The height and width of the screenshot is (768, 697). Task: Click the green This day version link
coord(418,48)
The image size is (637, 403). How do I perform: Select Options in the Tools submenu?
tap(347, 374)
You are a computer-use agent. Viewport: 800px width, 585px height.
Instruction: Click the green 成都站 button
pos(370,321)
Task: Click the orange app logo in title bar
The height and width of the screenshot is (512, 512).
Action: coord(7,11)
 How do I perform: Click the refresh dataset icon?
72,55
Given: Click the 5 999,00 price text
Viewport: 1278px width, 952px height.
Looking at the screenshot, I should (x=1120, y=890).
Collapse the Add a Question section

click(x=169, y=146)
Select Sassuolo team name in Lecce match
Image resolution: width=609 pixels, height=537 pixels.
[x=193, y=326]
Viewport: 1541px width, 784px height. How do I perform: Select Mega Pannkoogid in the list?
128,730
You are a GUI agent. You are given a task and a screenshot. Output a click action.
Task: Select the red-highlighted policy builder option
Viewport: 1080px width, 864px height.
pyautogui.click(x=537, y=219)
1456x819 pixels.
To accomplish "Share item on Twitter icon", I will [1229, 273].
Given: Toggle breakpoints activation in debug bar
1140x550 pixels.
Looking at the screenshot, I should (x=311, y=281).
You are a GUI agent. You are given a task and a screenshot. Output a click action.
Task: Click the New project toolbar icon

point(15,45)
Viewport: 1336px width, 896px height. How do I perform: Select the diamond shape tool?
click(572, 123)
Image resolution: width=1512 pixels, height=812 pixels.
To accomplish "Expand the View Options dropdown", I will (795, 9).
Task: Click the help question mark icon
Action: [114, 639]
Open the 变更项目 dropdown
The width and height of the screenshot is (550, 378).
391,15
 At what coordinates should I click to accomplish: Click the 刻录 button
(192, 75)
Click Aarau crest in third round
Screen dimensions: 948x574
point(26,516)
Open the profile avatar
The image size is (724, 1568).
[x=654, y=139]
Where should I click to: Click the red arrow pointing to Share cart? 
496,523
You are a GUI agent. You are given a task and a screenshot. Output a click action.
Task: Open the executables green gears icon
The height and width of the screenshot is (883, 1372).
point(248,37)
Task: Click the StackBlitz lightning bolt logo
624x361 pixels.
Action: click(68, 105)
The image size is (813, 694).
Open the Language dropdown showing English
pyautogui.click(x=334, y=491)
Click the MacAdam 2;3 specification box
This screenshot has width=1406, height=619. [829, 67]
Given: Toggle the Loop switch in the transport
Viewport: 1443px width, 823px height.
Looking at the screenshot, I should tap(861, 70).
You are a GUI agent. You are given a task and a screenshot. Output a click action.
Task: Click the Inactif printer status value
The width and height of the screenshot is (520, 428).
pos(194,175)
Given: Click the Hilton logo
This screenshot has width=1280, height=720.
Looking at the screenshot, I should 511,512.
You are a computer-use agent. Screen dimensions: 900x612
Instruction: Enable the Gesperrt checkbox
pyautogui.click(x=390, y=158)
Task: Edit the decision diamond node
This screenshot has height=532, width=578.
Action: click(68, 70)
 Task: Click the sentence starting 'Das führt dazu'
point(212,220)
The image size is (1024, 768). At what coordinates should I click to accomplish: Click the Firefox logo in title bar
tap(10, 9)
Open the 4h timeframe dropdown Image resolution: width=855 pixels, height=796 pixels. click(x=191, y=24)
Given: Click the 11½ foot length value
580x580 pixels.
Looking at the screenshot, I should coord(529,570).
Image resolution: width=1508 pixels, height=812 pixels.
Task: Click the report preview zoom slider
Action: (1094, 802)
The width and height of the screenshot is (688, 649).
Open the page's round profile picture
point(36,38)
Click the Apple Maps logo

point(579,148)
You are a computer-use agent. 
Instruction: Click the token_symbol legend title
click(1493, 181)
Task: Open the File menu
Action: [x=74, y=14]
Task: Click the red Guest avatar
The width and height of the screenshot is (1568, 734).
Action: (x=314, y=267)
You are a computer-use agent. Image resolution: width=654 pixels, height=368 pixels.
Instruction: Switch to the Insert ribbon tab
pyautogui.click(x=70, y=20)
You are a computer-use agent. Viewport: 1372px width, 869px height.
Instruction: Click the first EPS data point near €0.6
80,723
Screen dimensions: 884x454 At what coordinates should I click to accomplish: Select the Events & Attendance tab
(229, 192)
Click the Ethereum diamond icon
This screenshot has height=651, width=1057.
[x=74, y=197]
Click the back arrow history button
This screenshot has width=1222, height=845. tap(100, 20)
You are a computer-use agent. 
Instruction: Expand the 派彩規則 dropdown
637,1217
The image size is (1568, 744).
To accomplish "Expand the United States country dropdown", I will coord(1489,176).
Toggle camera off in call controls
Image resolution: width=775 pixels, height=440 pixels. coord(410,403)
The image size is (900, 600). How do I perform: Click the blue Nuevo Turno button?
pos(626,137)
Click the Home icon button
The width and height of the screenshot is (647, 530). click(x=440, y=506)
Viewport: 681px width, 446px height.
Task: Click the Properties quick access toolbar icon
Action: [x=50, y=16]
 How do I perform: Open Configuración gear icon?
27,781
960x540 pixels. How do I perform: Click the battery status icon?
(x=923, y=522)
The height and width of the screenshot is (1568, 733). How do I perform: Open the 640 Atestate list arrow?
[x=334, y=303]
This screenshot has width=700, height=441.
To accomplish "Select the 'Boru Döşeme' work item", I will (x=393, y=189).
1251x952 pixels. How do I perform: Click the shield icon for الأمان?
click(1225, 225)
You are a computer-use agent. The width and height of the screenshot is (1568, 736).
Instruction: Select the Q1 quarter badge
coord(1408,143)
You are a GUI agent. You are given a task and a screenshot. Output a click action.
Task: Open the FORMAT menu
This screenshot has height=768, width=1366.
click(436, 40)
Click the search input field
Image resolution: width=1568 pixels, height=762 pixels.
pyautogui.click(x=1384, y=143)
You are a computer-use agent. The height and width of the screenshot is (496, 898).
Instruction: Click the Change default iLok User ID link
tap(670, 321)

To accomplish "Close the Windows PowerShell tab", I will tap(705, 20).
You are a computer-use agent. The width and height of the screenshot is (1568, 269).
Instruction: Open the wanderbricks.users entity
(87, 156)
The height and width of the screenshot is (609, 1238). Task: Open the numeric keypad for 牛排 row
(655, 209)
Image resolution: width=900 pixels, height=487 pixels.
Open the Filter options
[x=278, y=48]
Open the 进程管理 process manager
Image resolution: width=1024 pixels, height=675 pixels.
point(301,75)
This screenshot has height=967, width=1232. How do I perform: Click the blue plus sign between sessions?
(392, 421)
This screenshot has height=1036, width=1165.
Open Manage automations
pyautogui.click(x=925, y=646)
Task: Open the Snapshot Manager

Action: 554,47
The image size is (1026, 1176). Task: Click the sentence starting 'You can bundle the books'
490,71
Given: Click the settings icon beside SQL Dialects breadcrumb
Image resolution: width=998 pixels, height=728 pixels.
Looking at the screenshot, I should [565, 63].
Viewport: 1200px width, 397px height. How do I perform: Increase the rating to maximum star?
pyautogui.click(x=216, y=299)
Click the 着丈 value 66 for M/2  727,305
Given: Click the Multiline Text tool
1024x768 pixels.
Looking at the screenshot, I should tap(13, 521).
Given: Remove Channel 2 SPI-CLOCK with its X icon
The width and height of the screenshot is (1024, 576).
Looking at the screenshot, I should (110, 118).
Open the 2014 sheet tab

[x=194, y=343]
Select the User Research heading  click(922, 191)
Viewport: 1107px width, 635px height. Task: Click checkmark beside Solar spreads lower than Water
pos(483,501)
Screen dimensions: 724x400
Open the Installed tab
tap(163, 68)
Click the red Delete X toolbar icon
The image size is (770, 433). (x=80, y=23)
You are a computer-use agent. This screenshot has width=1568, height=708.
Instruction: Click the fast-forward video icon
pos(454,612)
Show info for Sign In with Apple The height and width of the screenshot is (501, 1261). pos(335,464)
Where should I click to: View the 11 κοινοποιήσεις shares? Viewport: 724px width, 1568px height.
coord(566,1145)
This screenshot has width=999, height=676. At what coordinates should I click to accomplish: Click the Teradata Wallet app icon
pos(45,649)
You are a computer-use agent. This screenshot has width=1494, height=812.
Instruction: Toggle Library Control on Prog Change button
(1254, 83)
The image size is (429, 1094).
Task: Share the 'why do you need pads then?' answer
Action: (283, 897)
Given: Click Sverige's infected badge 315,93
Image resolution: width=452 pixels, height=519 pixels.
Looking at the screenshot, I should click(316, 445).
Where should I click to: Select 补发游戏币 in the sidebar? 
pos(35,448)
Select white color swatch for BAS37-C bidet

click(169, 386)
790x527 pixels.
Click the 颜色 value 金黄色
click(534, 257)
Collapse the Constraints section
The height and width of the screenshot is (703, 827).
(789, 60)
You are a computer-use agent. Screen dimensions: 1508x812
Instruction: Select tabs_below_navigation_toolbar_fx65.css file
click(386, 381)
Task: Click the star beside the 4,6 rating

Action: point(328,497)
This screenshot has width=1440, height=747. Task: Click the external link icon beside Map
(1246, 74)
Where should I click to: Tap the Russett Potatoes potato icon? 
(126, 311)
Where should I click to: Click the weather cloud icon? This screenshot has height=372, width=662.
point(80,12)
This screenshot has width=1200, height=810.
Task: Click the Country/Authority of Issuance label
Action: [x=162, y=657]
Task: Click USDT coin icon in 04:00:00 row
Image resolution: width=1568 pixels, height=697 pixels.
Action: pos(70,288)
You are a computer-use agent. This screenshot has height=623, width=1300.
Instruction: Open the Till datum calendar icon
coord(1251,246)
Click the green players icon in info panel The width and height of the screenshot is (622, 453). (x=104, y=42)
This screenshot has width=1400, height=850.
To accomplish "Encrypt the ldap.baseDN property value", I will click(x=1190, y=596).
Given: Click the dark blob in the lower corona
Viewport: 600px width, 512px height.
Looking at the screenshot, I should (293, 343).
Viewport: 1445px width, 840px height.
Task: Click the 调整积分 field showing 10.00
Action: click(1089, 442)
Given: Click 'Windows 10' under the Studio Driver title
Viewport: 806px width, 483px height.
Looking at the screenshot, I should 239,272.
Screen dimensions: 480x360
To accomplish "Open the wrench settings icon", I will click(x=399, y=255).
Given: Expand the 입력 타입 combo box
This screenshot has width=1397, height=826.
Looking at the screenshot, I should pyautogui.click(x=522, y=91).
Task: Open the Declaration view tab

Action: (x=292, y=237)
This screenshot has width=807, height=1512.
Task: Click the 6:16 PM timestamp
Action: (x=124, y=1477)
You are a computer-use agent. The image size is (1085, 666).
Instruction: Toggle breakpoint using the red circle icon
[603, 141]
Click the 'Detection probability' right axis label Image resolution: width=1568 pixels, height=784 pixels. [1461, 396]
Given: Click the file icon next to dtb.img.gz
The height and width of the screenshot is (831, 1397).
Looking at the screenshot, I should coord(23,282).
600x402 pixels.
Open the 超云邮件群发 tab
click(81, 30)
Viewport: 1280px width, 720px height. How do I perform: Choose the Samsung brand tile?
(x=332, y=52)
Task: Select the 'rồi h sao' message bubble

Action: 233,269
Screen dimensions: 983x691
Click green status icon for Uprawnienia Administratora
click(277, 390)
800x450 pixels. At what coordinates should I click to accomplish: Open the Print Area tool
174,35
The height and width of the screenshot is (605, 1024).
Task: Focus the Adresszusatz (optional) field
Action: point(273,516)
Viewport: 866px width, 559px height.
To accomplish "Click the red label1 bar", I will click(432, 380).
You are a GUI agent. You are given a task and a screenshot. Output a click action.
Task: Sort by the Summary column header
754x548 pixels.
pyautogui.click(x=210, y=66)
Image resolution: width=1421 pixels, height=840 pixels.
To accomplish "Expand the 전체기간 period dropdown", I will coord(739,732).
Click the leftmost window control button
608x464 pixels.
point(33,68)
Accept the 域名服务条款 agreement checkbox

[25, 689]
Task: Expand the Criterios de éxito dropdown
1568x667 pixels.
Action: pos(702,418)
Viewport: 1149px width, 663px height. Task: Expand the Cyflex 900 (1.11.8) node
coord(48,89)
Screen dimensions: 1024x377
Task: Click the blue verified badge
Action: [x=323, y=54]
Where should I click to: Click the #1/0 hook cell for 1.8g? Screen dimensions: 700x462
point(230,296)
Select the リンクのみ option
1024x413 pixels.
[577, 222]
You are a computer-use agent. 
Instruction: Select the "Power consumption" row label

+-------+

- [Aim of the exercise] Give back exactly the lines above, from the line containing "1140x550 pixels." through the line containing "The image size is (813, 694).", with both end lines and nothing more.

- [Response to this task]
1140x550 pixels.
Looking at the screenshot, I should (x=311, y=281).
You are a GUI agent. You are given a task and a screenshot. Output a click action.
Task: Click the New project toolbar icon

point(15,45)
Viewport: 1336px width, 896px height. How do I perform: Select the diamond shape tool?
click(572, 123)
Image resolution: width=1512 pixels, height=812 pixels.
To accomplish "Expand the View Options dropdown", I will (795, 9).
Task: Click the help question mark icon
Action: [114, 639]
Open the 变更项目 dropdown
The width and height of the screenshot is (550, 378).
391,15
 At what coordinates should I click to accomplish: Click the 刻录 button
(192, 75)
Click Aarau crest in third round
Screen dimensions: 948x574
point(26,516)
Open the profile avatar
The image size is (724, 1568).
[x=654, y=139]
Where should I click to: Click the red arrow pointing to Share cart? 
496,523
You are a GUI agent. You are given a task and a screenshot. Output a click action.
Task: Open the executables green gears icon
The height and width of the screenshot is (883, 1372).
point(248,37)
Task: Click the StackBlitz lightning bolt logo
624x361 pixels.
Action: click(68, 105)
The image size is (813, 694).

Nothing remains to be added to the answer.